Get Rows based on distinct values from Column 2
I am a newbie to pandas, tried searching this on google but still no luck. How can I get the rows by distinct values in column2?
For example, I have the dataframe bellow:
>>> df
COL1 COL2
a.com 22
b.com 45
c.com 34
e.com 45
f.com 56
g.com 22
h.com 45
I want to get the rows based on unique values in COL2
>>> df
COL1 COL2
a.com 22
b.com 45
c.com 34
f.com 56
So, how can I get that?
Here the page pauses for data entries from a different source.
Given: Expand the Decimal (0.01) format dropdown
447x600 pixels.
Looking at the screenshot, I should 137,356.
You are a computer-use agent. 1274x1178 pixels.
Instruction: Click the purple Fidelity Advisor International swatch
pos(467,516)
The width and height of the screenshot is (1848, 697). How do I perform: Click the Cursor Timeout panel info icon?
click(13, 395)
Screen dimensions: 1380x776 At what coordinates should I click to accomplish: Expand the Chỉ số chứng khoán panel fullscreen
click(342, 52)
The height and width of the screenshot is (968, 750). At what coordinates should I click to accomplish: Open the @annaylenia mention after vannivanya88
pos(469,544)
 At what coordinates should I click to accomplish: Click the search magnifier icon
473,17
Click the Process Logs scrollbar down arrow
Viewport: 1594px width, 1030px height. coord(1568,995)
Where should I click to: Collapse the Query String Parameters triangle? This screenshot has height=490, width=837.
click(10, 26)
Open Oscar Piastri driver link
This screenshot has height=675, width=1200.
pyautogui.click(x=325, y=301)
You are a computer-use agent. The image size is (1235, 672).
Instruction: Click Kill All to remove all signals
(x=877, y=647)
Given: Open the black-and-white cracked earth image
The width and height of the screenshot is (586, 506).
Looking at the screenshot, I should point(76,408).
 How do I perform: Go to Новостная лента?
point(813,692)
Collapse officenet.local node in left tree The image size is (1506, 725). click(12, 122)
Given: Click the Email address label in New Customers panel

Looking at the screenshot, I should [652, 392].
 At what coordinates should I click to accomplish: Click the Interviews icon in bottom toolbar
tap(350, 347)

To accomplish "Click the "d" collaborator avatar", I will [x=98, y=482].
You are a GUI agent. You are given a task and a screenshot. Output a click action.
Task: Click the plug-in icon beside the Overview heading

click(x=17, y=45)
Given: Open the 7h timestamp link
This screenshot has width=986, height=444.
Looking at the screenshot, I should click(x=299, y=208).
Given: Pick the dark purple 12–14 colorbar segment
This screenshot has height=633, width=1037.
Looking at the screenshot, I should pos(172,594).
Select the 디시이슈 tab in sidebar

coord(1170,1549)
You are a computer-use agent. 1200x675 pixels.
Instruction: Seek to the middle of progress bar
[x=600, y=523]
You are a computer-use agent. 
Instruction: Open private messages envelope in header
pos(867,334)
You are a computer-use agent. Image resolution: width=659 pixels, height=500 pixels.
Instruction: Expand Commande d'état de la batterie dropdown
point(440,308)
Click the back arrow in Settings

I would appreciate it very much if anyone can provide any help.
Solution 1:
Use drop_duplicates
with specifying column COL2
for check duplicates:
df = df.drop_duplicates('COL2')
#same as
#df = df.drop_duplicates('COL2', keep='first')
print (df)
COL1 COL2
0 a.com 22
1 b.com 45
2 c.com 34
4 f.com 56
You can also keep only last values:
df = df.drop_duplicates('COL2', keep='last')
print (df)
COL1 COL2
2 c.com 34
4 f.com 56
5 g.com 22
6 h.com 45
Or remove all duplicates:
df = df.drop_duplicates('COL2', keep=False)
print (df)
COL1 COL2
2 c.com 34
4 f.com 56